What the exercise asks
Working through the data below, reproduce word for word the line with "Image resolution: width=720" and every line after it, both ends included, and omit the pictures.

[Recorded data — start]

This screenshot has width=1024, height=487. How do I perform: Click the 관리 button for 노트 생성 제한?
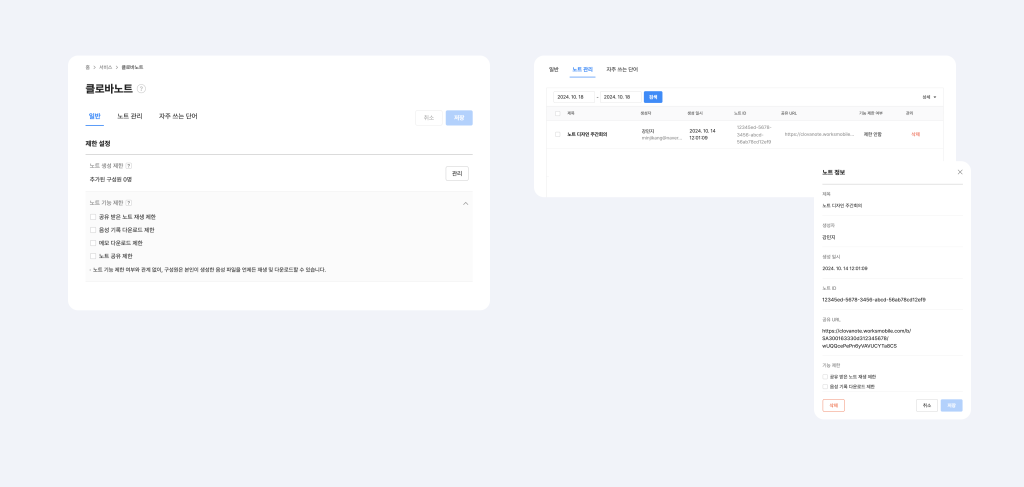[x=457, y=173]
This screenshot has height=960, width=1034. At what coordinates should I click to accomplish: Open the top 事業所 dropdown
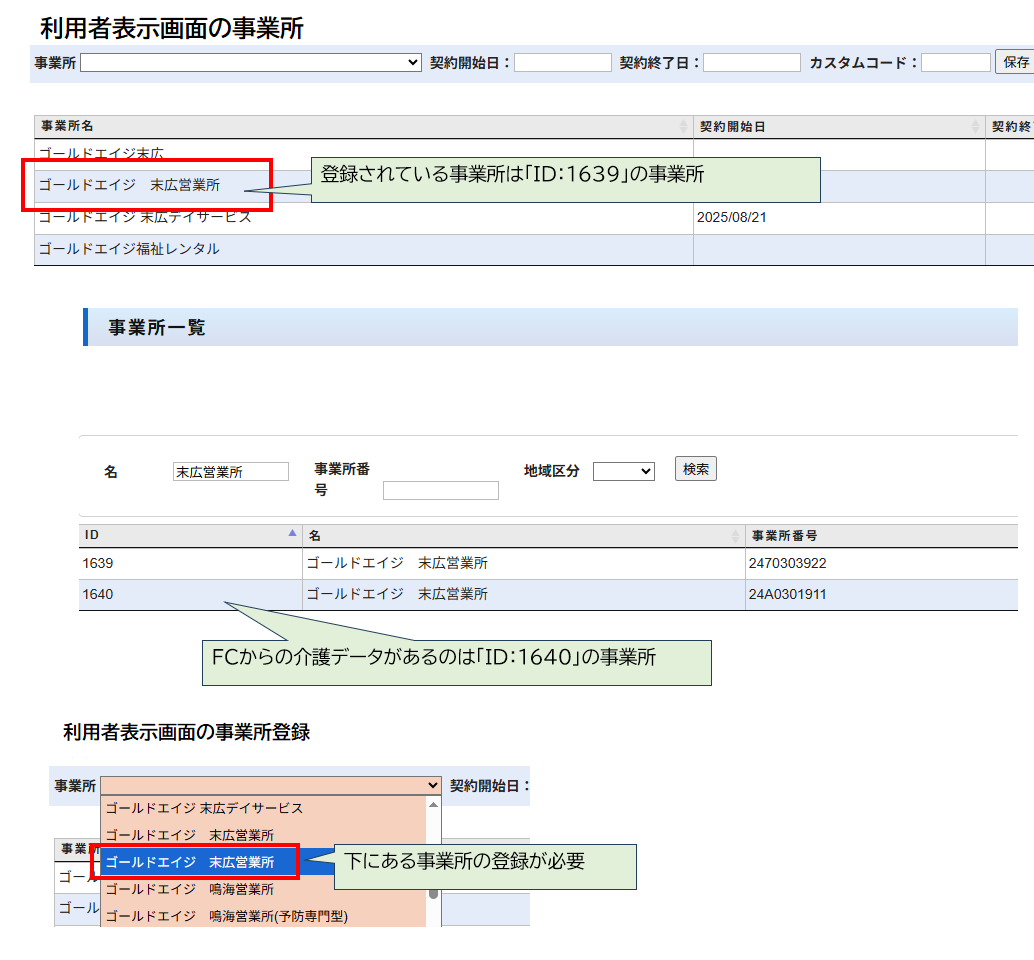click(251, 63)
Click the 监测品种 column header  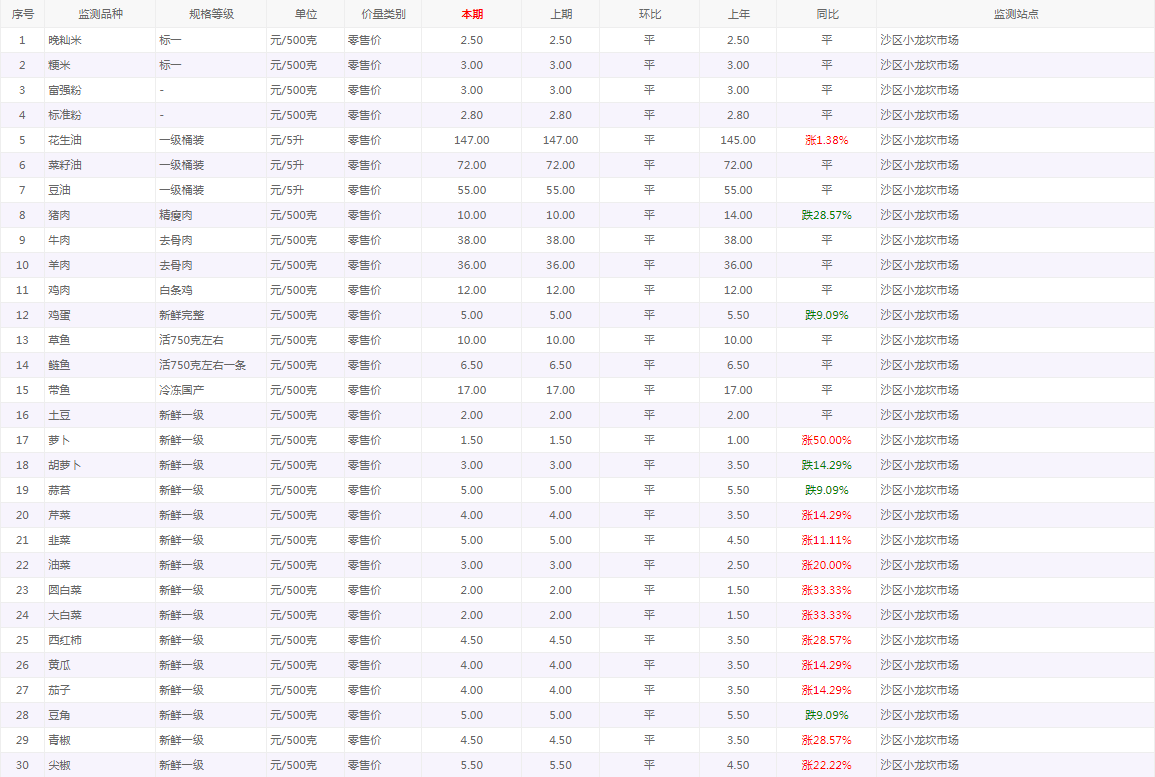coord(100,14)
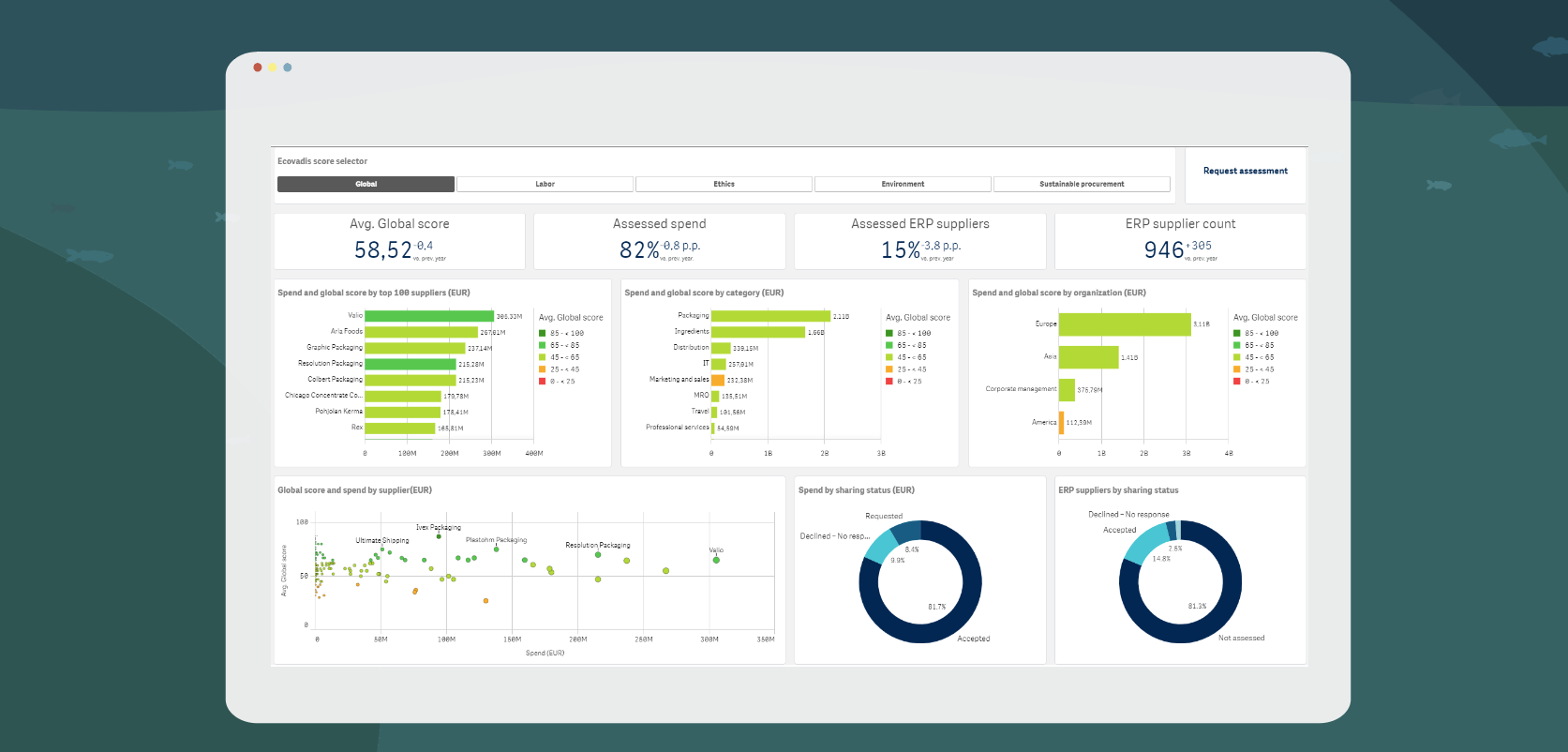The height and width of the screenshot is (752, 1568).
Task: Click red 0-25 swatch in category legend
Action: 889,382
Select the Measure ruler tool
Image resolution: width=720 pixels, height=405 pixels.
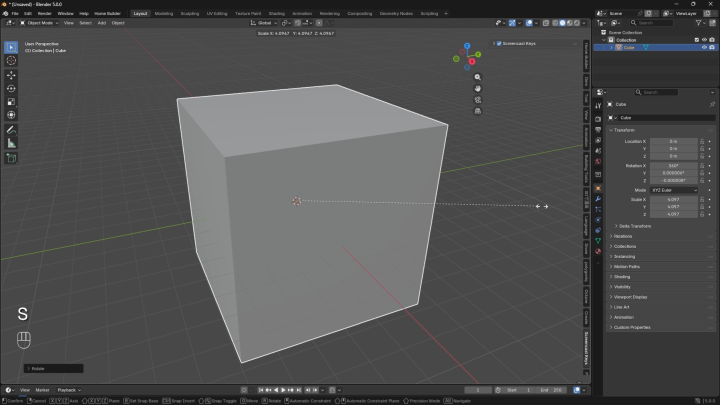[11, 144]
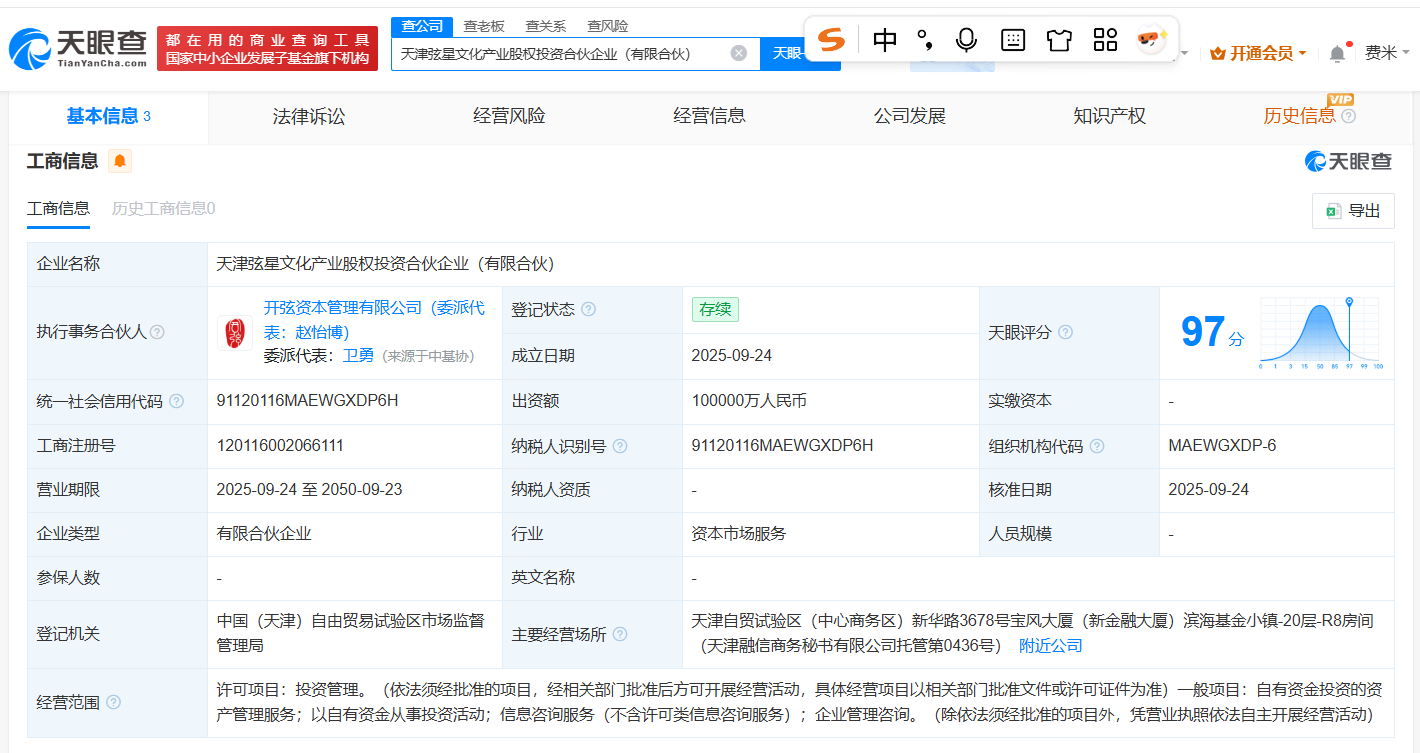Click the bell icon next to 工商信息
The width and height of the screenshot is (1420, 753).
(120, 160)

[Recorded data — finish]

Result of this exercise
Image resolution: width=720 pixels, height=405 pixels.
[11, 144]
Click the bell icon next to 工商信息
The width and height of the screenshot is (1420, 753).
(120, 160)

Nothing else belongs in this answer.